I liked this book a lot. I might have liked it even more if my expectations going in weren’t so high.
Alan Bradley introduces one of the most singular and engaging heroines in recent fiction: eleven-year-old Flavia de Luce, an aspiring chemist with a passion for poison. It is the summer of 1950—and a series of inexplicable events has struck Buckshaw, the decaying English mansion that Flavia’s family calls home. A dead bird is found on the doorstep, a postage stamp bizarrely pinned to its beak. Hours later, Flavia finds a man lying in the cucumber patch and watches him as he takes his dying breath. For Flavia, who is both appalled and delighted, life begins in earnest when murder comes to Buckshaw. “I wish I could say I was afraid, but I wasn’t. Quite the contrary. This was by far the most interesting thing that had ever happened to me in my entire life.”
To Flavia the investigation is the stuff of science: full of possibilities, contradictions, and connections. Soon her father, a man raising his three daughters alone, is seized, accused of murder. And in a police cell, during a violent thunderstorm, Colonel de Luce tells his daughter an astounding story—of a schoolboy friendship turned ugly, of a priceless object that vanished in a bizarre and brazen act of thievery, of a Latin teacher who flung himself to his death from the school’s tower thirty years before.

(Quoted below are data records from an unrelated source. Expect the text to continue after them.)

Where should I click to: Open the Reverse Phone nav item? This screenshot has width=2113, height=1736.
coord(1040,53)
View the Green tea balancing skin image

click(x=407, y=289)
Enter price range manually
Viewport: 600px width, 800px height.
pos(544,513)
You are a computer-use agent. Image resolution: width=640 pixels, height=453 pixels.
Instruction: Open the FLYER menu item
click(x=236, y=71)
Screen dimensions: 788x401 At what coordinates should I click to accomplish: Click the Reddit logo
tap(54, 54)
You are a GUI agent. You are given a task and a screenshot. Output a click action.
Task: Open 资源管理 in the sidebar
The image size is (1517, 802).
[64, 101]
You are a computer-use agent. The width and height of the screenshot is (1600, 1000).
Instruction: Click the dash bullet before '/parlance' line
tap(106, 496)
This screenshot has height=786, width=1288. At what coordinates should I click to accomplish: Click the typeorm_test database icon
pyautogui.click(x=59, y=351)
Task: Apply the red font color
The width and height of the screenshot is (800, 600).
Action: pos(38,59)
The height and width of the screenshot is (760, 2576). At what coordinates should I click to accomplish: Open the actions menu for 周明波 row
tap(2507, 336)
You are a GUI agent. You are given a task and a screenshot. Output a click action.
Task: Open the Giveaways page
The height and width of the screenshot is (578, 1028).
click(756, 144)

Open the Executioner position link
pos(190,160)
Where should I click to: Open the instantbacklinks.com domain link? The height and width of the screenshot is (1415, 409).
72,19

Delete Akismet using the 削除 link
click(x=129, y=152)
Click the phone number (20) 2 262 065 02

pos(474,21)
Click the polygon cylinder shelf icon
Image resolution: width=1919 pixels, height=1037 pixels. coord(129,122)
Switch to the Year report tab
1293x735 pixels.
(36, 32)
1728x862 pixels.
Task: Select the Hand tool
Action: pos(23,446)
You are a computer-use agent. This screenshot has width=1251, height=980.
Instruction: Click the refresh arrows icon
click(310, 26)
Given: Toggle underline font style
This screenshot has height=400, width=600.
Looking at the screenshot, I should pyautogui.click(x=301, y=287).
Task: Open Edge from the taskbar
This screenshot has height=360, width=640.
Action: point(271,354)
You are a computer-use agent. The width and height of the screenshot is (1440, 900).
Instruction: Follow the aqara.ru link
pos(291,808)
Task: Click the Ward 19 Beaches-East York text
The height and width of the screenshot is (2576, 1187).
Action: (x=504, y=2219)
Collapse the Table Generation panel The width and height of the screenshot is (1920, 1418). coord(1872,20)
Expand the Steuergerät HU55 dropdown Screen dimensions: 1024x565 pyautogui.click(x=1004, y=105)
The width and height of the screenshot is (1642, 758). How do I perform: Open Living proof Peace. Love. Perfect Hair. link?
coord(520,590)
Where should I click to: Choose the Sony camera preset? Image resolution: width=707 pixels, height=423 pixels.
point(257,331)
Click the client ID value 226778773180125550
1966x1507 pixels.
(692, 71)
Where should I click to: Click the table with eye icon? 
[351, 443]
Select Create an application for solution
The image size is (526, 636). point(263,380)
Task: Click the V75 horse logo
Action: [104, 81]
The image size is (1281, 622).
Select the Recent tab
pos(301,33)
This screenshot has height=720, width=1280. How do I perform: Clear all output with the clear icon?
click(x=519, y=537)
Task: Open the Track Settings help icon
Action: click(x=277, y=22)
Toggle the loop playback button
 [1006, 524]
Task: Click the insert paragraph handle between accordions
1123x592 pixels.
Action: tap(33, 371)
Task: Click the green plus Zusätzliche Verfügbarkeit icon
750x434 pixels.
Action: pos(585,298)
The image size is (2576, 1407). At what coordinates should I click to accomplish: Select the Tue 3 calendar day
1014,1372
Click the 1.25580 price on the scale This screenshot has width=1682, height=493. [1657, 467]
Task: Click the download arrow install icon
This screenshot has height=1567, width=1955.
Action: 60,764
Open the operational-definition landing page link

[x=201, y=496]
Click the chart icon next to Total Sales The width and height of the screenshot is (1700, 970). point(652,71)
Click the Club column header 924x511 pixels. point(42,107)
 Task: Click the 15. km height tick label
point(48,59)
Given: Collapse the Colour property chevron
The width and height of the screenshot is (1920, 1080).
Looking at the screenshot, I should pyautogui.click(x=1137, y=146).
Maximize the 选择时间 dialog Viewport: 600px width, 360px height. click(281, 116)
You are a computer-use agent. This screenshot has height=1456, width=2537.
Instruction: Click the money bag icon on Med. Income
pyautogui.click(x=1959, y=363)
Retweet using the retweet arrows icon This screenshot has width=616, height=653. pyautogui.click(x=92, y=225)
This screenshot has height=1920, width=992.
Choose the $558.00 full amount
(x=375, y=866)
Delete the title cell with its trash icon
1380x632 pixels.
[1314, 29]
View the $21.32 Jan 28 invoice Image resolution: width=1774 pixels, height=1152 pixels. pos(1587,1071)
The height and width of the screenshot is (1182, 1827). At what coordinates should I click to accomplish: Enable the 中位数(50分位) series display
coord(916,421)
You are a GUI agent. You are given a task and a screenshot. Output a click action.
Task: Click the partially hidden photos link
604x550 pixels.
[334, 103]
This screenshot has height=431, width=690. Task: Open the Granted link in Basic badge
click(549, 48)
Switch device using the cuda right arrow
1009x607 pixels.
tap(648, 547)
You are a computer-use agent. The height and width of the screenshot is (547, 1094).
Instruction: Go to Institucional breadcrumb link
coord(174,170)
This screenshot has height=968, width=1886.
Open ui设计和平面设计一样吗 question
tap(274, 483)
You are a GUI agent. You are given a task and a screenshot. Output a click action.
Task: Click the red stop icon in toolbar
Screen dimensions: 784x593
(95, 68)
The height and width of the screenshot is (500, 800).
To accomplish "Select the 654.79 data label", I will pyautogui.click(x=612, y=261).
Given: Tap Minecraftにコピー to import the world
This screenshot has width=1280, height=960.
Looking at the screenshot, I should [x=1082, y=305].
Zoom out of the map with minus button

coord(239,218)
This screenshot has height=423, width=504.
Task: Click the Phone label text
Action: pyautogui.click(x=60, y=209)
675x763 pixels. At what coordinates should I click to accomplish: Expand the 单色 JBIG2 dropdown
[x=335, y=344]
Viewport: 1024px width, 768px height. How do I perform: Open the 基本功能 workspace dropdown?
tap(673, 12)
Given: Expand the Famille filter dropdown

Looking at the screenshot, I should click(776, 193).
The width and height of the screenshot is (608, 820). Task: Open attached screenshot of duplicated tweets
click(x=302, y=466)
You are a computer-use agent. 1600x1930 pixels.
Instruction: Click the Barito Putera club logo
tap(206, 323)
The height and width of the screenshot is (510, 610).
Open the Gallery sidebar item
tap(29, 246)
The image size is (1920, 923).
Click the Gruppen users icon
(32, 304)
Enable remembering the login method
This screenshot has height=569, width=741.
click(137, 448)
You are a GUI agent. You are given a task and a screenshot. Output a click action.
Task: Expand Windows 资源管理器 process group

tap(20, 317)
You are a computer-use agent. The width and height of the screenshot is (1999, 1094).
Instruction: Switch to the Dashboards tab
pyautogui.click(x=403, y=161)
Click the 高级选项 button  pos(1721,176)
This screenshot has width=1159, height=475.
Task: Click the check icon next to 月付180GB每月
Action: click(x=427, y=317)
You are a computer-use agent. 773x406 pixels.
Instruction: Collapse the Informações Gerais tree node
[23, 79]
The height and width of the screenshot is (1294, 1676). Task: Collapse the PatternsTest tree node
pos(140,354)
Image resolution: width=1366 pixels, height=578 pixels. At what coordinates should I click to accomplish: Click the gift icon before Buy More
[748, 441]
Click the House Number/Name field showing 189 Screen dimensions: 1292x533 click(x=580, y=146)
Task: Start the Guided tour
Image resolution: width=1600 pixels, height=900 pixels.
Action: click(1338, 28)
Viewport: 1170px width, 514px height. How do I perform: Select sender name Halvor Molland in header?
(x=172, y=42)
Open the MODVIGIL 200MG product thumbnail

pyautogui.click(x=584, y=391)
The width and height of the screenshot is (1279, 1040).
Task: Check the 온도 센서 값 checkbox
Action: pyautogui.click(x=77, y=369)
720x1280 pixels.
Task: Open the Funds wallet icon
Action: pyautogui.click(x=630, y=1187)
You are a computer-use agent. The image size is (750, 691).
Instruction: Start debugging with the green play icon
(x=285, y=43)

Now Flavia is armed with more than enough knowledge to tie two distant deaths together, to examine new suspects, and begin a search that will lead her all the way to the King of England himself. Of this much the girl is sure: her father is innocent of murder—but protecting her and her sisters from something even worse….
I admit, I have a weakness for precocious kids in books. Flavia certainly qualifies.
Flavia feels the distance from others that smart kids often do in books (and life). Her mother died when she was a baby. Her father is distant. Her sisters gang up on her to convince her that she was adopted and doesn’t really belong in the family (Flavia uses her chemistry skills to get revenge, perpetuating the cycle). She doesn’t seem to have many connections within the community.
Flavia digs down into her memory of her father’s lectures on stamps, and adds this to her knowledge of chemistry and anatomy, and uses these in following the twists and turns of this mystery. At first it is just a game, but it becomes more serious when her father is accused of murder (somehow the police aren’t convinced when she turns herself in), then again as she gains the attention of the culprits.
I thought that the character played more as a (still precocious) 13 year old than as an 11 year old. The narrator of the audiobook may have been part of that. Overall, she was very good, with an unusual voice that usually worked for me and occasionally annoyed me.
In spite of featuring an 11 year old, this book is not aimed at kids. There isn’t anything particularly inappropriate, but it is intended for adults. I don’t think my daughter would be interested, although I’m not sure why. I’d let her read it if she asked.
The Sweetness at the Bottom of the Pie combines an interesting protagonist with a solid mystery to make for a very good read.
I’m writing this review 3 weeks after finishing the book. This is a mistake for me, particularly with an audiobook, where I can’t just flip through to remind myself of details. I’d better get caught up on my reviews, so this doesn’t happen again!